According to tax and investment experts, TDS rules applied on ITR form for an earning individual during ITR filing is explained in Section 194N of the income tax act, 1961. They said that if a taxpayer withdraws cash to the tune of ₹1 crore or above, then in that case the earning individual can't file ITR using ITR-1 form. However, in case the earning individual hasn't filed ITR in last three financial years, then in that case the limit would be ₹20 lakh instead of ₹1 crore. Experts said that in such condition, the taxpayer will have to file its ITR using ITR-2 form.

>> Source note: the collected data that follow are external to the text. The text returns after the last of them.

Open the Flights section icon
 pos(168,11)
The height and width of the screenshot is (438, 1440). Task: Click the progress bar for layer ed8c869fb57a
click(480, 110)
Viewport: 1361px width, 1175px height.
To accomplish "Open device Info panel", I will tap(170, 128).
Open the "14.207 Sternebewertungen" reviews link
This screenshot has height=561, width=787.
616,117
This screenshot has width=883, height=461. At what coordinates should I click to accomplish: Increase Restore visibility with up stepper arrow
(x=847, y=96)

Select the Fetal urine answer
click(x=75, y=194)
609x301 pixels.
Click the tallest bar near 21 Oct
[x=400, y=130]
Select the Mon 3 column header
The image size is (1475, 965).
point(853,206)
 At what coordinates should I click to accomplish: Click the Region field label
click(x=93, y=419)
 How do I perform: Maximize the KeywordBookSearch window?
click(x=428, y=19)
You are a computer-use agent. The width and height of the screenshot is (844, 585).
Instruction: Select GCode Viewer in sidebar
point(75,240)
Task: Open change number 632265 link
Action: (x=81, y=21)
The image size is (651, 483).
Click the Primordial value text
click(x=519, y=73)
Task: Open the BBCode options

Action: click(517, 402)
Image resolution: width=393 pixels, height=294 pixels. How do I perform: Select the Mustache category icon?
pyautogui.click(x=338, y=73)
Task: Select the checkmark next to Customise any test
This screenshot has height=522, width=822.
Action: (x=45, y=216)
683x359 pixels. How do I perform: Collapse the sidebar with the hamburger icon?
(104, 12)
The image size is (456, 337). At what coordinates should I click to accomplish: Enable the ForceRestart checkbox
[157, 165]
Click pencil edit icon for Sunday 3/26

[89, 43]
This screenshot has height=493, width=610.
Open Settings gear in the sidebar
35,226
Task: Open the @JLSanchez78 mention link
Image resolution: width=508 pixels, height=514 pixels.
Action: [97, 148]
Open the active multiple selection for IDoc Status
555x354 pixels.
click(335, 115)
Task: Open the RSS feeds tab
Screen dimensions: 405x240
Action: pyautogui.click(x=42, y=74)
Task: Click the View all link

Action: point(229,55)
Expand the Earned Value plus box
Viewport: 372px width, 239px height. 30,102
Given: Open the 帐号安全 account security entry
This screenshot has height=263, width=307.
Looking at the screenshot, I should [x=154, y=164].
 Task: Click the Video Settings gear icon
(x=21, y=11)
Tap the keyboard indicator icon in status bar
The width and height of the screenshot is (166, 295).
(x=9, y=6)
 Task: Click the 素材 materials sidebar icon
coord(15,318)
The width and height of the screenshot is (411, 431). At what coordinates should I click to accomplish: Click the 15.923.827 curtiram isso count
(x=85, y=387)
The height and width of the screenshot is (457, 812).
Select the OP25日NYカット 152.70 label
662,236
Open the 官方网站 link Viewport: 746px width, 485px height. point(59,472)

On how TDS rule plays while choosing the correct ITR form, Mumbai-based tax and investment expert Balwant Jain said, "Under Section 194N of the income tax act, 1961, a taxpayer won't be able to file its income tax return using ITR-1 form if it has done cash withdrawal to the tune of ₹1 crore or more. However, in case, the earning individual has not filed ITR in last three financial years, then in that case the applicable TDS limit would be ₹20 lakh instead of ₹1 crore."
Echoing with Balwant Jain's views, SEBI registered tax and investment expert Jitendra Solanki said, "To know whether one has crossed the upper limit prescribed under Section 194N, one need not to move from pillar to post, but to check under which section the bank or post office has deducted one's TDS. If the taxpayer has crossed cash withdrawal limit under Section 194N, then in that case bank would deduct TDS under this section."
Asked about which ITR form a taxpayer can use if there is TDS deduction under Section 194N, Balwant Jain said, "If there is TDS deduction under Section 194N, then in that case the taxpayer will have to use ITR-2 form instead of ITR-1."
The due date for ITR filing for FY 2021-22 and AY 2022-23 is 31st July 2022.